The development of highly complex use-case and related datasets, similar to real LEA investigations, go beyond the existing “single purpose” available datasets outside this project.
The role and tasks of the criminal analyst, as support for complex investigation, is facilitated by the integration of all potential types of sources of evidence, as by the ingestion and standardisation of the existing commercial and free specialised tools.
Progress beyond the state of the art in terms of ethics in the INSPECTr project exists in three ways.
First, is the application of ethics and privacy-by-design into the law enforcement and digital forensics domain. Much of the current work on principles of ethics and privacy-by-design has focussed on design of commercial technologies, so INSPECTr is applying these theoretical concepts in a new domain.
Secondly, ethical and privacy concerns with respect to LEAs have mostly focussed on how police interact with the public, about surveillance practices, and whether forensic activities are reliably accurate. However, in INSPECTr, ethical concepts about law enforcement are being combined with ethical considerations about technology in a further granular development of principles that leads to concrete design solutions.
Thirdly, as the INSPECTr project is developing beyond-state-of-the-art technologies, this necessarily raises novel ethical concerns. For example, during the Gender and AI workshop, state-of-the-art ethical concerns were discussed in terms of state-of-the-art technologies to develop beyond-state-of-the-art design solutions, this process simultaneously identifies and mitigates discrimination and algorithmic bias issues in the law enforcement/digital forensics domain which has not traditionally been an area of focus for such topics.

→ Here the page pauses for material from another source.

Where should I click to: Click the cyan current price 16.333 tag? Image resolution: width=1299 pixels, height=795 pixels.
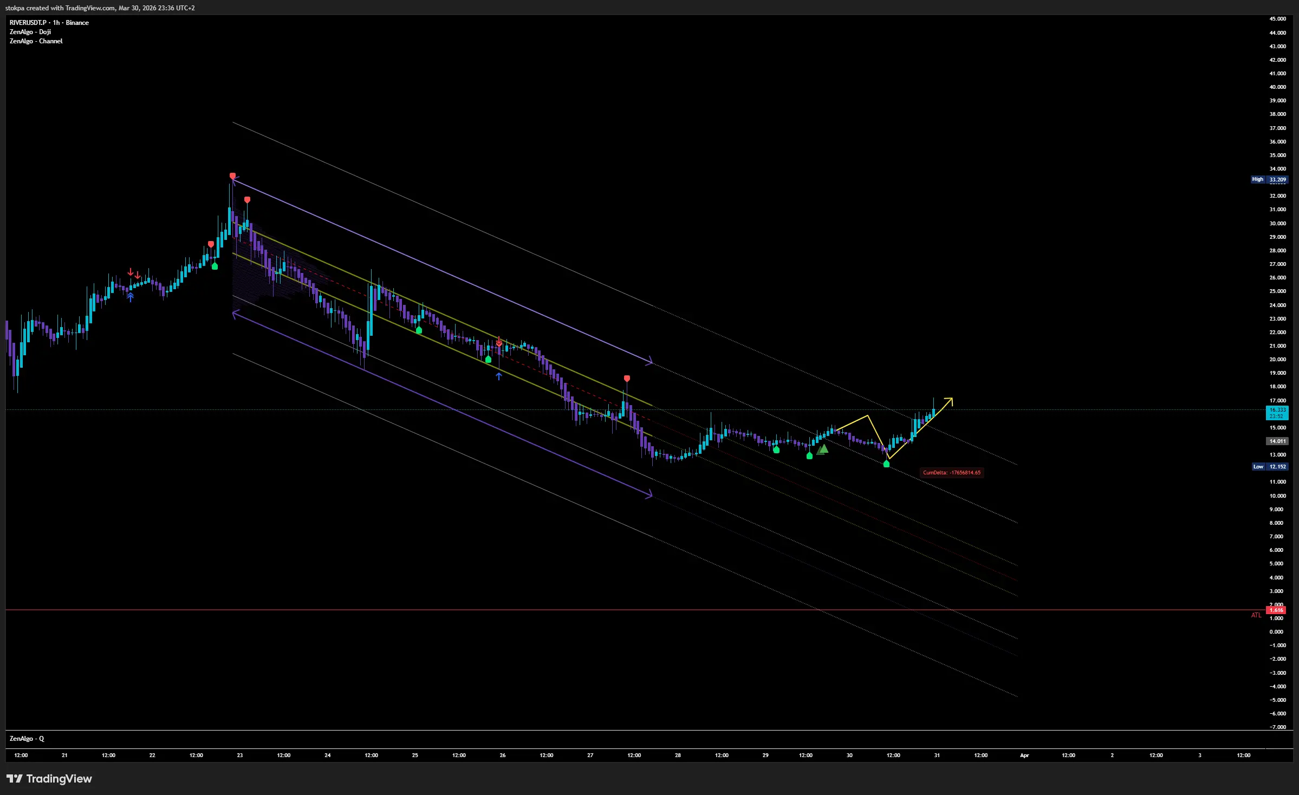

At the conclusion of the INSPECTr project, we expect that there will be a more refined methodology for applying ethics and privacy-by-design principles to the law enforcement and digital forensics domains that is sensitive to the needs of end-users of the INSPECTr technologies. Further, a more detailed understanding of the legal frameworks that can be used to adequately regulate the use of LEA closed case file data in research will be reached, and this could be used in future research projects.